The Canadian federal government has a long tradition of supporting scientific research and technological development, beginning with the creation of the NRC in 1916. The original function of the NRC, which was staffed by scientists from different Canadian universities, was simply to inform the Privy Council and Cabinet about new scientific and technological developments.
The National Research Council of Canada Laboratories, completed in 1932 at 100 Sussex Drive in Ottawa, was classified as a federal heritage building in 1988. JustSomePics/Wikimedia Commons
In 1932, the NRC established its own research laboratory on the Ottawa River, and assisted Canadian industry by testing and analyzing various raw materials. In addition to advising cabinet on scientific matters and carrying out materials analysis, the NRC handed out grants to academic scientists and to private businesses engaged in scientific research.
In the 1960s, the NRC was criticized for funding science projects of little value to industry, and for favouring “basic research” over “applied research” or “industrial research.” In response, the NRC increased grants to private businesses and established much closer ties to the Canadian business community.
Reforming the NRC was just one of many initiatives taken by Brian Mulroney’s Conservative government to support innovation and R&D. The Mulroney government also established the National Advisory Board on Science and Technology, and incentivized R&D spending in the private sector by introducing the Scientific Research and Experimental Development (SR&ED) tax credit.
Perhaps the most important initiative was the funding of “National Centres of Excellence” — research organizations that bring together academic and industrial scientists.
Like Mulroney, Jean Chrétien was committed to making the Canadian economy more innovative. During his first term in office, the Liberal prime minister made the National Centres of Excellence program permanent and strengthened the ties between the NRC and private business.
Chrétien’s industry minister, John Manley, announced a plan to create a “national system of innovation” — a nationwide network of researchers and scientists who work together on innovative projects. Unfortunately, this plan never came to fruition, as it was jeopardized by the government’s deficit-fighting agenda.
Setting aside the question of whether their innovation polices were effective, Mulroney and Chrétien took innovation seriously, and understood that Canada cannot be a prosperous nation without making major investments in R&D.
This was not the case with Stephen Harper, who sidelined innovation policy during his nine years in power. As many of Harper’s critics in the science community pointed out, Harper cut funding and personnel at the NRC and the Natural Sciences and Engineering Research Council (NSERC) and allowed the SR&ED tax credit to fall into disuse.
With the election of Justin Trudeau, the federal government has renewed its commitment to promoting innovation and R&D by dedicating $950 million to a national “innovation superclusters” program.
For many decades, the Canadian federal government created public agencies and programs designed to stimulate innovation in the Canadian economy.
Although these agencies and programs were sometimes underfunded and experienced stagnation, they helped give rise to a number of amazing technologies such as radar, pacemakers and artificial intelligence.
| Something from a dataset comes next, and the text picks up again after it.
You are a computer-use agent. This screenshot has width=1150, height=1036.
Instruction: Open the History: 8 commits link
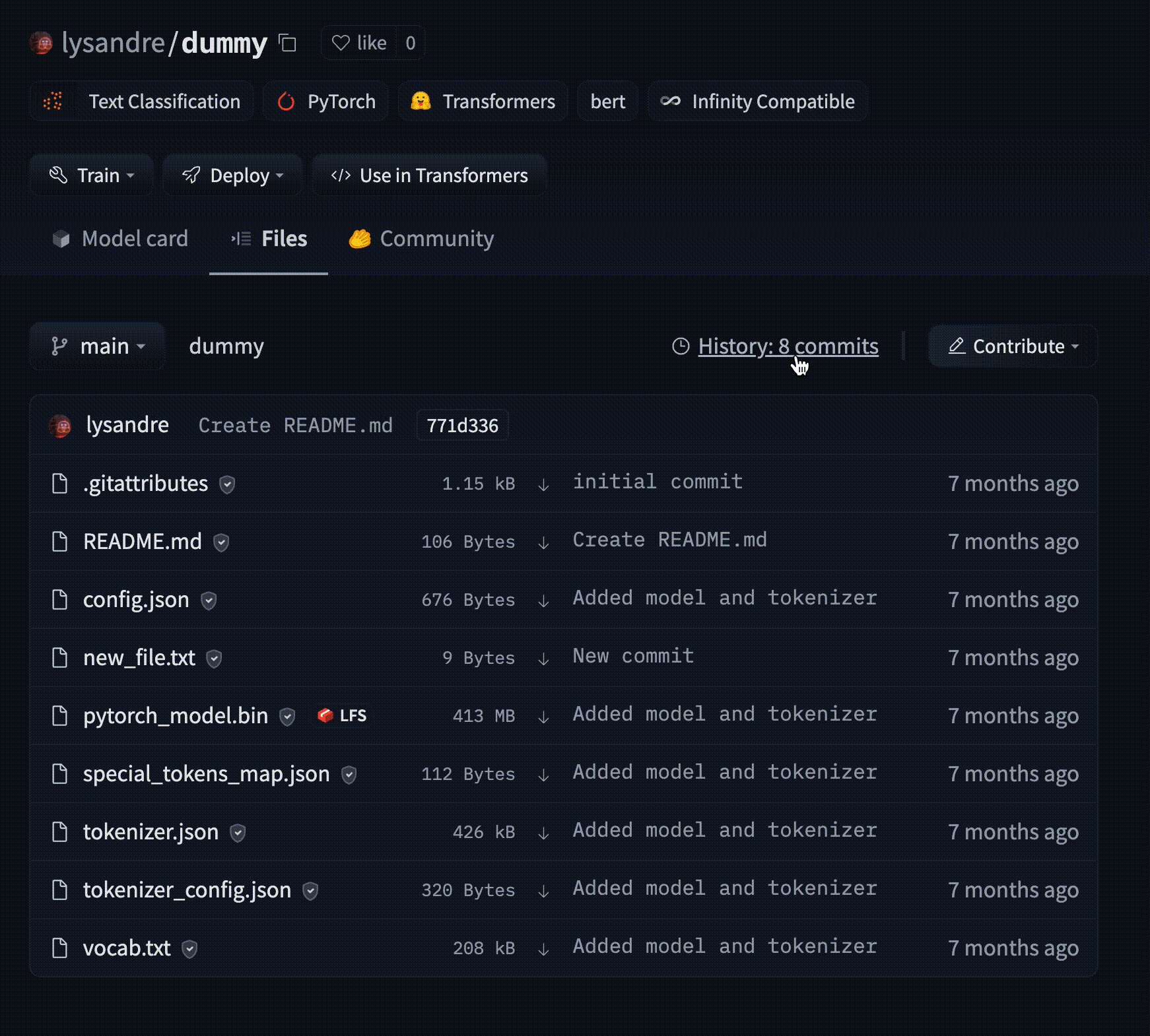click(x=788, y=346)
In doing so, they contributed to the diversification of Canada’s economy and made it possible for Canadian industry to compete in certain high-tech sectors of the global economy.
Canada can only be a contender in the global technological race if it supports its existing state-sponsored innovation programs and creates new programs in response to changing scientific and technological developments. This will not happen if Canadians elect Scheer, who does not believe in the efficacy of state-sponsored innovation programs.
Canadians who are concerned about Canada’s economic future should look at Scheer’s candidacy with foreboding.